> _WHAT YOU ARE ASKED TO DO_
Write out as a numbered list each line of the records from the line with "Maximize the GauntletTutorial" up to and including the last line of the records. Skip blank lines, and leave the pictures out.

______________________________

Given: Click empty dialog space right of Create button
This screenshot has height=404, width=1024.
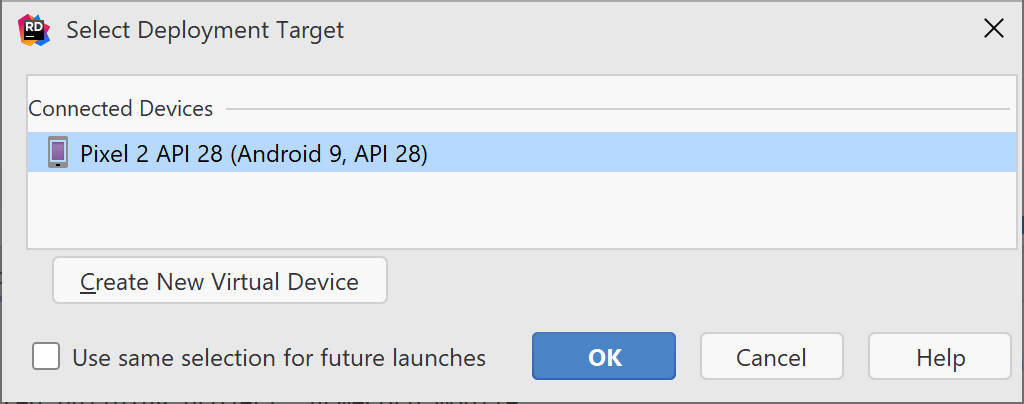Looking at the screenshot, I should (x=699, y=280).
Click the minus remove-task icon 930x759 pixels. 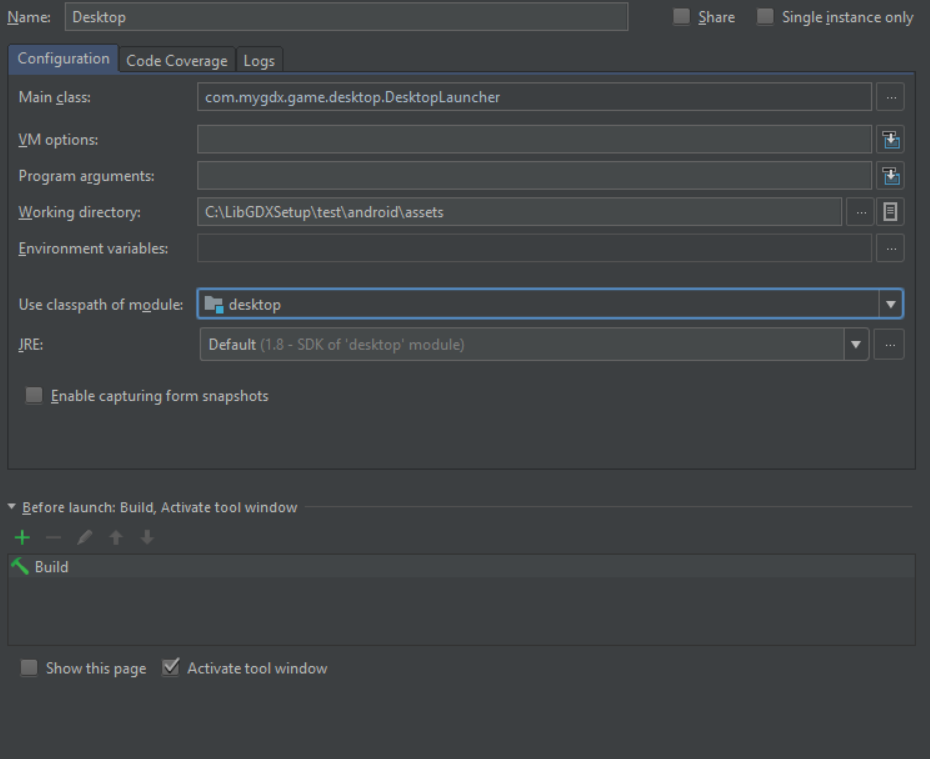point(53,537)
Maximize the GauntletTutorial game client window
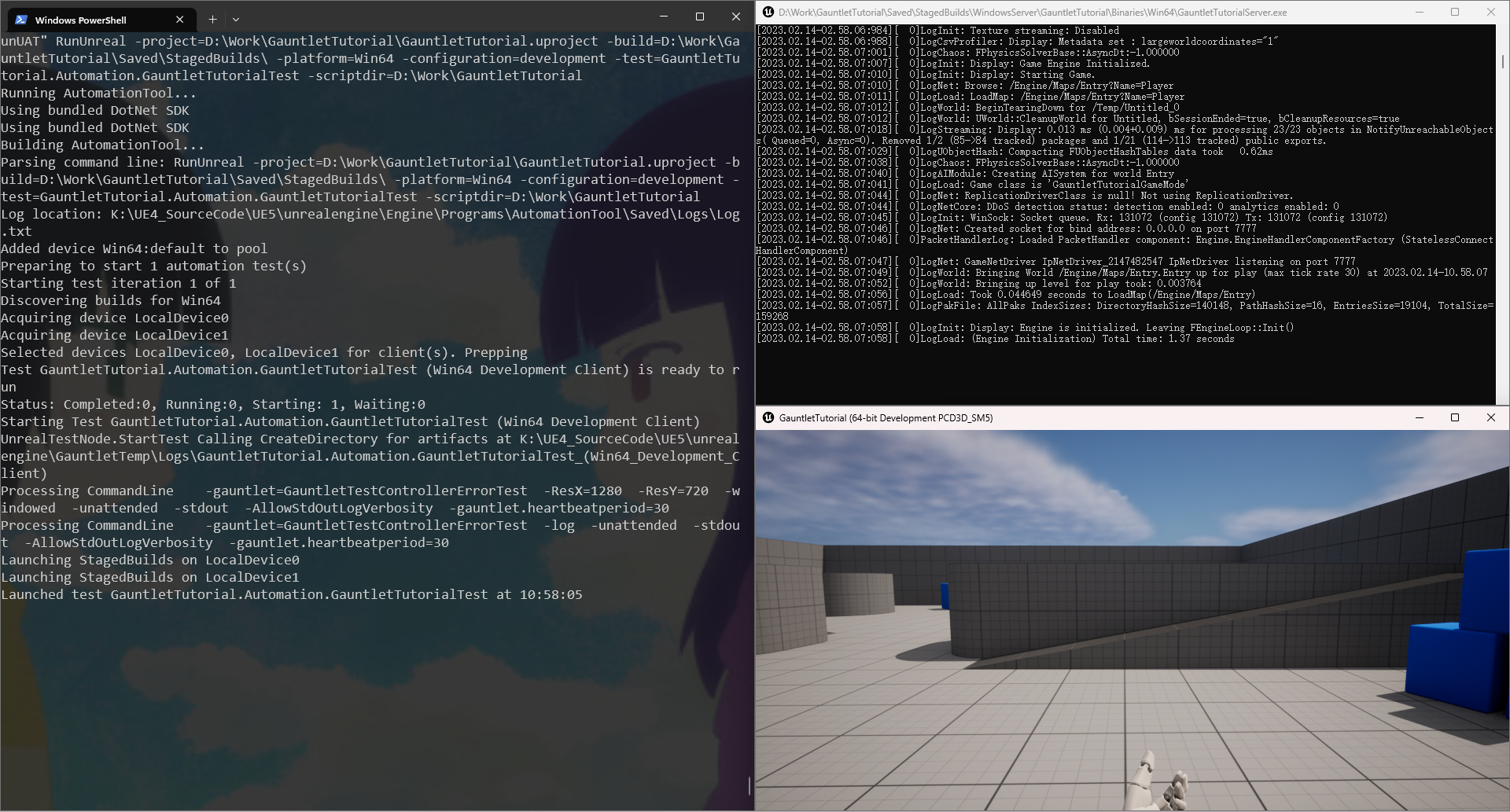The height and width of the screenshot is (812, 1510). pos(1455,417)
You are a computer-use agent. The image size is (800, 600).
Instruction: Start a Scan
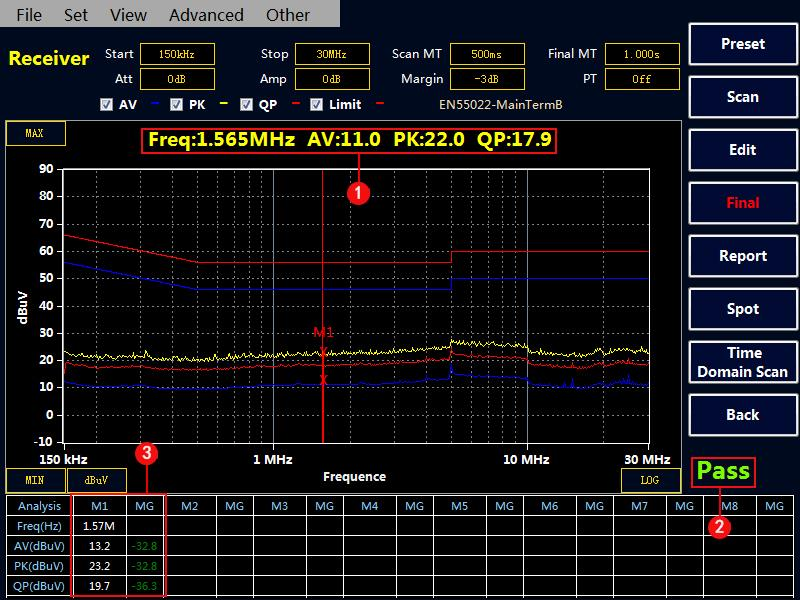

______________________________

> _TASK RESULT_
1. Maximize the GauntletTutorial game client window
2. The height and width of the screenshot is (812, 1510). pos(1455,417)
3. You are a computer-use agent. The image size is (800, 600).
4. Instruction: Start a Scan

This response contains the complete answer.